We wanted to reflect the history of the oldest design publication in the United States. It started in 1940, and there is a very rich legacy and heritage there, which needed to be respected. A typeface like Role kind of looks back and forward at the same time, and the serif style looks very traditional, but in a fresh, new way. We used to have a PRINT logo that looks very similar to Role with the soft, rounded edges, so seeing the typeface and how it looked like a lot of the prior branding felt like we were onto something.

How did you ultimately land on Role?

We had to quickly figure out how to resurrect PRINT, but also quickly make decisions based on what we had in front of us. So, imagine having to make really solid design choices while relaunching this beloved thing in the design community.

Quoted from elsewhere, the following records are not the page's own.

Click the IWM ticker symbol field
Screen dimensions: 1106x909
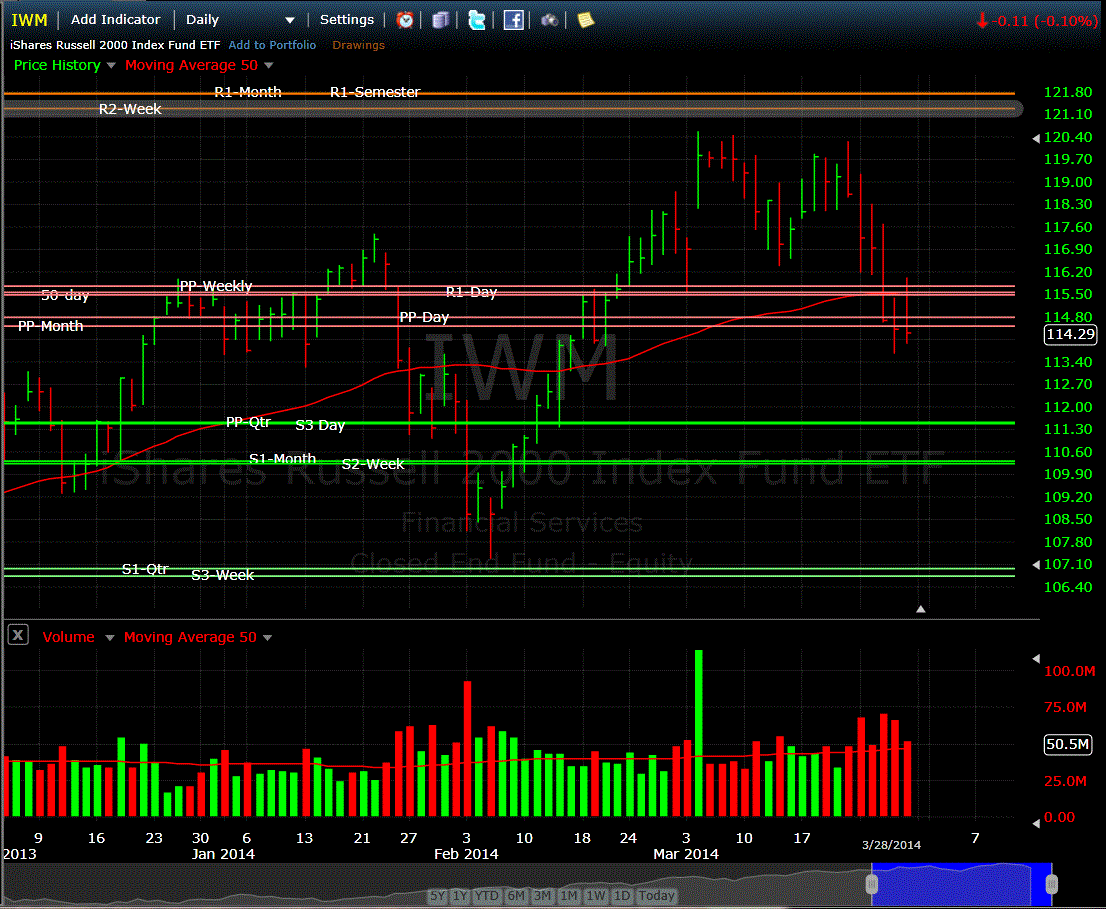(x=29, y=20)
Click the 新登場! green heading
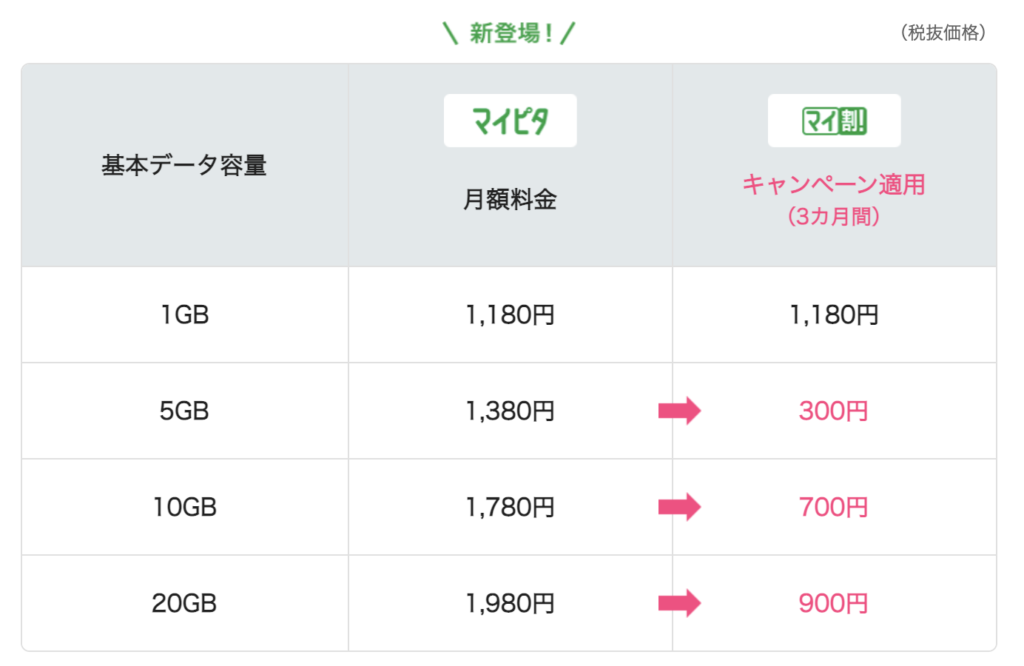Image resolution: width=1024 pixels, height=666 pixels. coord(509,33)
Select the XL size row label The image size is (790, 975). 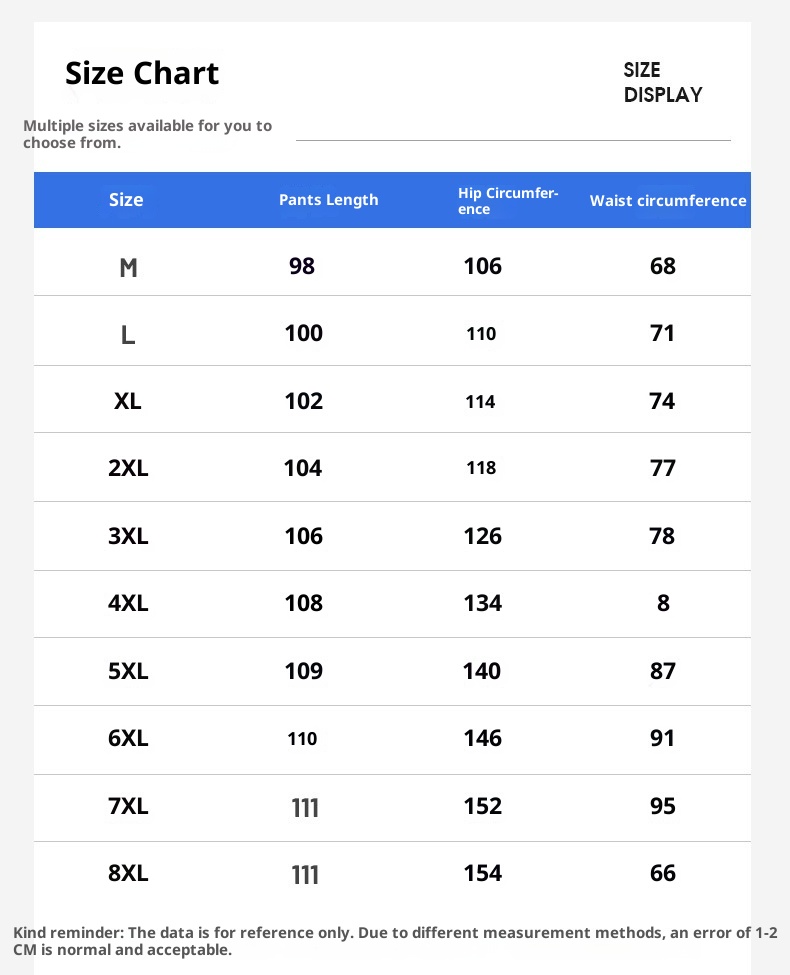(128, 402)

When you select a font, a lot of it has to do with not only the longevity of it all but how you’re going to use it across every aspect of the brand. We use type everywhere for everything, and this one was so flexible.

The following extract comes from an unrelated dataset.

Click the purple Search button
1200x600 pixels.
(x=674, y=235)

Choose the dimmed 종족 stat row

I think for this typeface, specifically, because it’s Matthew Carter and Morisawa, we knew this would stand the test of time based on who designed it and what they’ve already contributed to the lexicon. The New Yorker called Matthew Carter the most read designer in the world, because look what he did—Georgia and Verdana, Tahoma for Windows, and the list goes on and on.

Morisawa is a foundry that is very much a champion of typography, and they often talk about the connection that it makes from the past to the present and into the future. How does the new typeface celebrate where PRINT has been and what lies ahead in the future?

This typeface really respected the magazine’s past. In trying to move forward and future-focus everything, there was still a sense of nostalgia, but it was also a bridge to now. That’s what’s unique about it; it has every single style you would need for web, print or display banners. It’s one of the most flexible typefaces that I’ve personally seen. We’ve been able to use it for all sorts of things, and I don’t think we’ll be getting bored of it anytime soon.

Morisawa is good at bridging the past and the future, and the typeface is so representative of that. With Role, there are versions of it that look very traditional and some that are very future-forward. So to have that level of timelessness in the same typeface is pretty remarkable.